That’s not Mark Wahlberg, of course, but Al Pacino in “The Godfather III” and it might just as well serve as the premise of the new action(less) film “Contraband” with Wahlberg as Chris Farrady, an ex-smuggler from New Orleans who’s gone legit for the sake of his hairdresser wife (played by Kate Beckinsale in cheap highlights) and two young sons.

We don’t go to the movies to see former criminals go straight, so it comes as no surprise when all four family members are soon staring down the barrel of a gun.  (And poor Beckinsale takes a beating in this film, from pistols and fists to fenders and a cement mixer.)  Chris’s quiet life working in security quickly crumbles after his dipshit of a brother-in-law (Caleb Landry Jones) bungles a hand-off and ex-con Tim Brigg (Giovanni Ribisi) comes back to town, demanding his money or else.  Chris will have to carry off one last heist to repay Brigg and protect his family.  “Contraband” suffers from the same moral problem that beleaguered “Inception”: it’s hard to root for thieves, so the film struggles to keep Chris out of the cocaine and heroin trade he traverses, insisting instead that it’s those Andrew Jacksons on starch-free paper he’s really after.

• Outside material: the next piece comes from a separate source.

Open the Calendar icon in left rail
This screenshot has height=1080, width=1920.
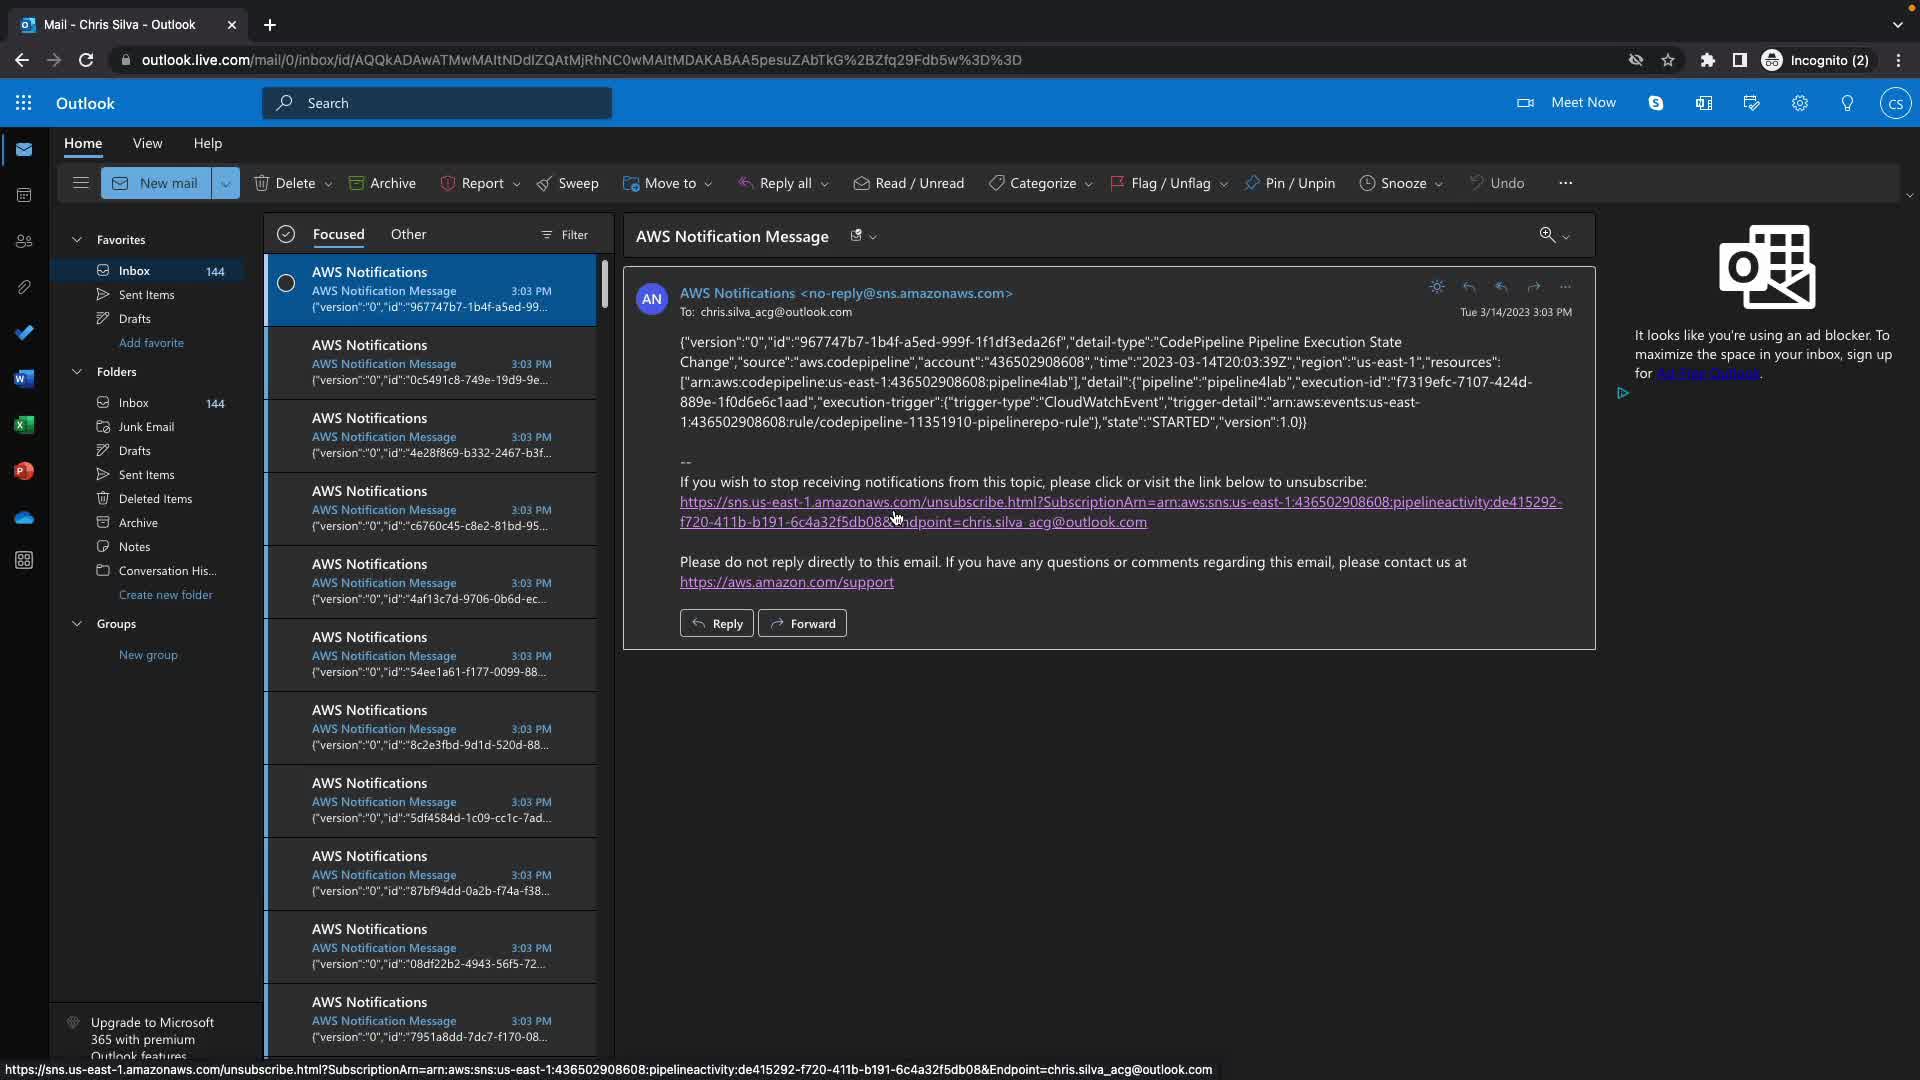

As one half of the film’s villainous pair of con-men, Ribisi (“Boiler Room,” “Lost in Translation”) can always be counted on for a performance freshly inspired and here he affects a voice that’s half helium and half hatred.  Before the two wage war against each other, Wahlberg visits his corner-bar and pleads for a reprieve: “Do you know how many passes I gave your brother?”  The reptilian Ribisi replies: “I hated my brother.”  Performances aside, the plot of “Contraband” is bafflingly improbable.  Once Chris sets sail to Panama City to carry out the heist, all kinds of unanswered questions are raised: are the transport-ships that travel the Panama Canal really this easy to hop aboard?  Who knew tanker ships carrying imports were as easy to penetrate as your local Denny’s?  Paintings by Jackson Pollock are so vulnerable to thieves that they can be rolled up like painter’s drop cloths?  Director Baltasar Kormakur, who starred and produced in the 2008 Icelandic original entitled “Reykjavik-Rotterdam,” has a problem with momentum as “Contraband” never leaves the port.

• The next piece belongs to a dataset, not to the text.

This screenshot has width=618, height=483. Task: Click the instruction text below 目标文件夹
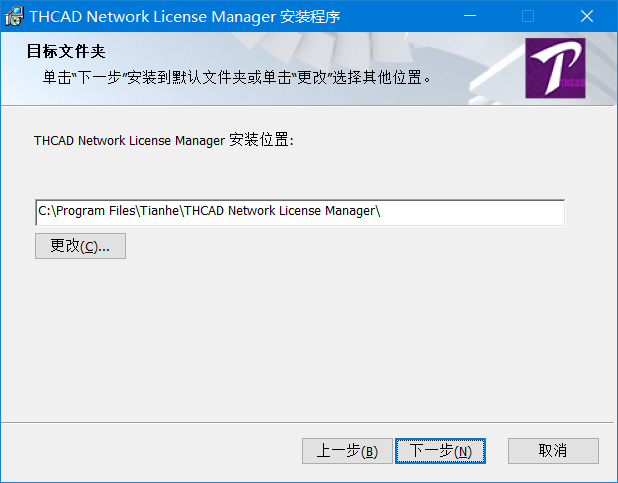237,78
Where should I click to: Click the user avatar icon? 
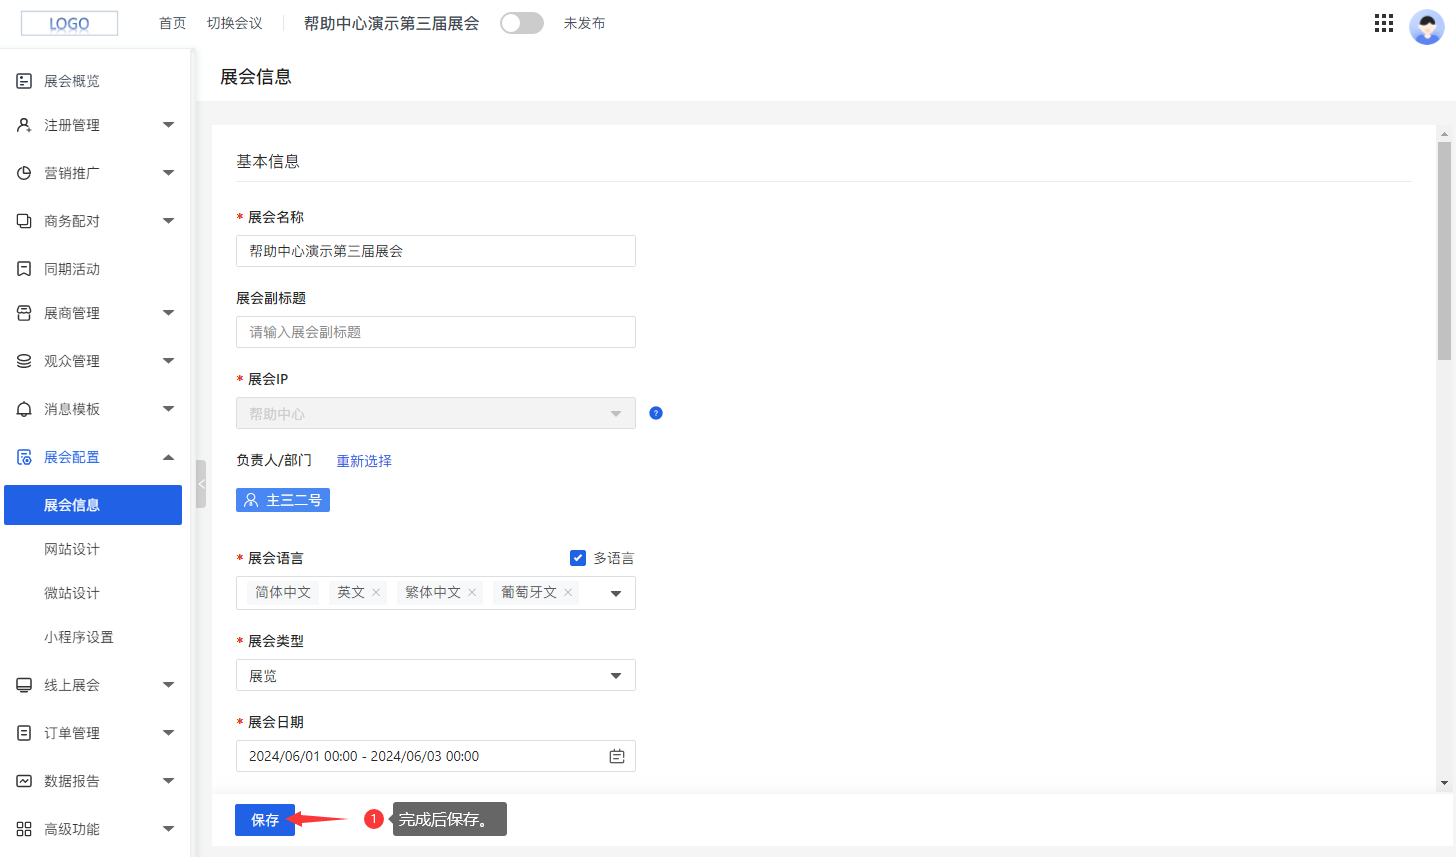point(1425,26)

January is customarily the dumping ground for major studio release for two reasons: first, after the first of the year, ticket-buyers are looking at their Christmas credit card bills and cutting back and second, most are still trying to catch up with the Oscar-bound films from the previous fall.  “Contraband” is exactly the kind of film to release while no one’s really looking.  Fresh off the boat in Panama, Wahlberg utters the film’s most telling lines in this exchange with a  Panamanian druglord alarmed that Chris isn’t happy with the product: “No bueno?”

“No,” says Wahlberg, “No fucking bueno.”